Edward Albee landed in New York in a cluster of six or seven composer friends in a tiny three-room pad at 60 West 10th — and almost immediately was off to the playwriting races. "I 'borrowed' a big typewriter from Western Union — 'liberated,' rather — and they had very terrible, low-grade yellow paper, and I'd take a ream or two of that and write."

Similarly, John Guare remembers his first apartment — at 10th Street and Fourth — in writing terms. "Terrence McNally lived down there, and Lanford Wilson lived over there. We could hear each other typing."

"I was in my first New York apartment for 15 years," beams director-choreographer Susan Stroman. "It was on 81st Street between Amsterdam and Columbus. That apartment has good vibes.

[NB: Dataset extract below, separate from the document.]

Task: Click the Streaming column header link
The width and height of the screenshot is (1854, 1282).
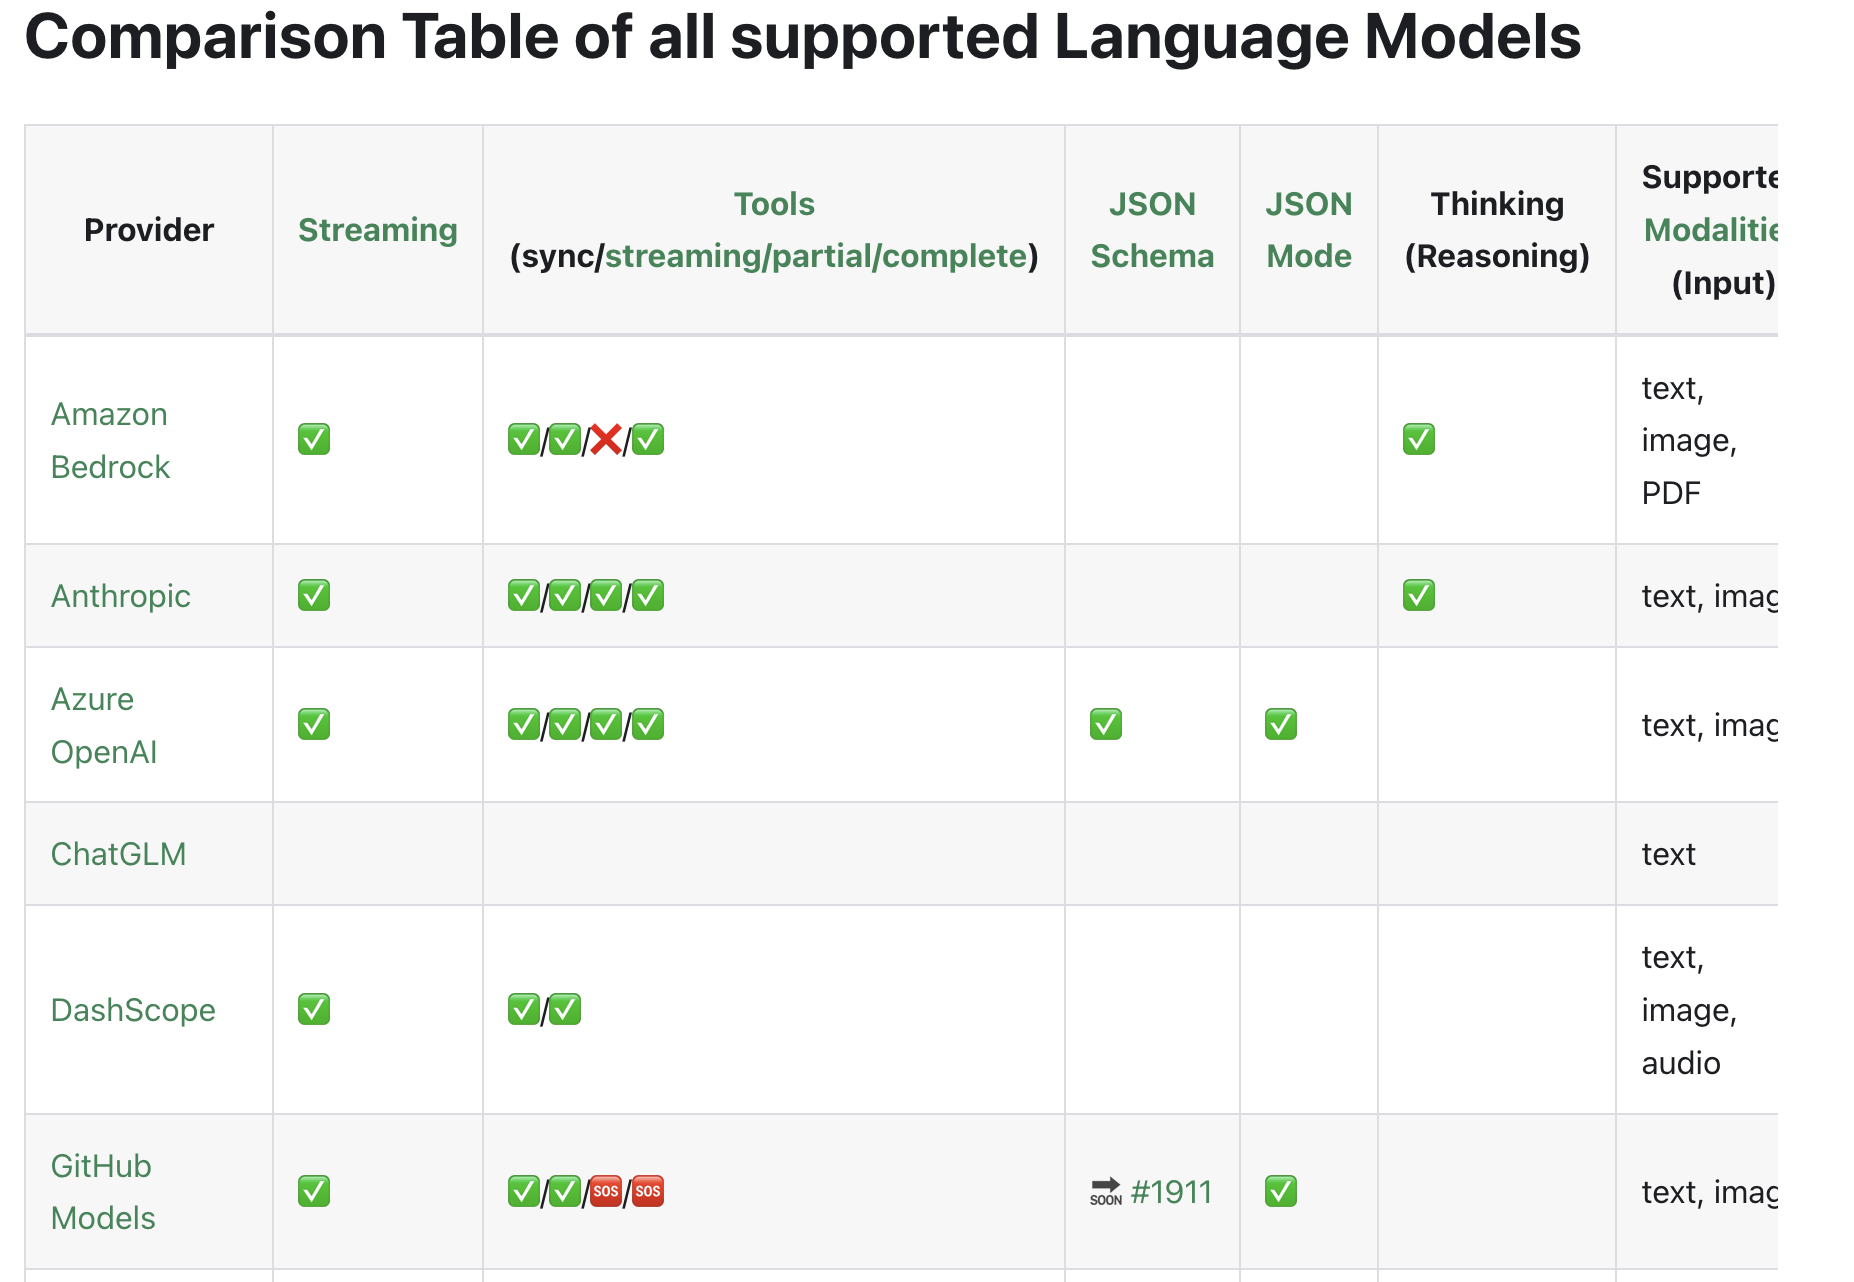Action: pos(378,230)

A lot of shows were created there: the Flora, the Red Menace revival, And the World Goes 'Round, Crazy for You, Steel Pier. It's a special apartment."

Producer-director Hal Prince, a.k.a. "The Tony King," spent his first four Broadway musicals in an East Side brownstone on 75th Street. "It was the living room of a beautiful house, and everything was in the one room, but the scale was really extraordinary — high ceilings, bay windows, the whole thing. I stayed there right through West Side Story. I moved before Fiorello! It's hard to walk away from 125 bucks a month, you know."

Director Mike Nichols, likewise, started small when he set out on his own. "A furnished room was my first apartment — I can't remember anything funny about that," he sheepishly concedes — then he post-scripts instinctually: "There were podiatrists on the first floor."

Now an artistic chieftain at Lincoln Center, Bernard Gersten hails from a similar one-room situation. "It wasn't an apartment," Gersten insists. "It was a room on West 57th Street: 357 West 57th. A rooming house. It was one room, and we had a little hot plate. I don't remember where the bathtub was, but it was probably in the wrong room."

Paul Libin, a seven-time Tony-winning producer, came to New York to major in acting at Columbia University — and, when his roomie skipped out on him, he couldn't manage the rent of their tiny apartment on his own so he quietly moved into the projection booth of the university's Brander Matthews Theatre. He was there three or four months before the Dean of the School of Dramatic Arts had him on the carpet. "He said, 'Mr. Libin, it has been brought to my attention that you are residing in the projection booth at my theatre. Is that true?' I said, 'Yes, it is.' He said, 'Well, it will have to come to an end, immediately.' I said, 'How immediately?' He said, 'Today.' He gave me $20 and said, 'I'll cover your rent for the first night somewhere until you can get someplace to sleep.'"

Of all transplanted New Yorkers, Jim Dale seems to have had the best beginner's luck. "I lived in a castle," he declares straightfaced. "It was above the penthouse on the flat roof at First Avenue and, I think, 55th Street — and it's still there. You got to it by going up on the flat roof, then walking upstairs because it was the water tower that had been disguised to look like a castle. I lived under the water tower. It was a circular room, and it had suits of armor there, and the whole wall was beautiful, big gold corduroy material. You lean against one section of the wall, and it would open up into a kitchen. You lean against the kitchen wall, it would open up into a bedroom. It was one of the most fascinating places, ever. I lived there during Scapino. In fact, I actually went home after a matinee to go to sleep, and there was a blizzard. They had to dig me out so I could get to the theatre."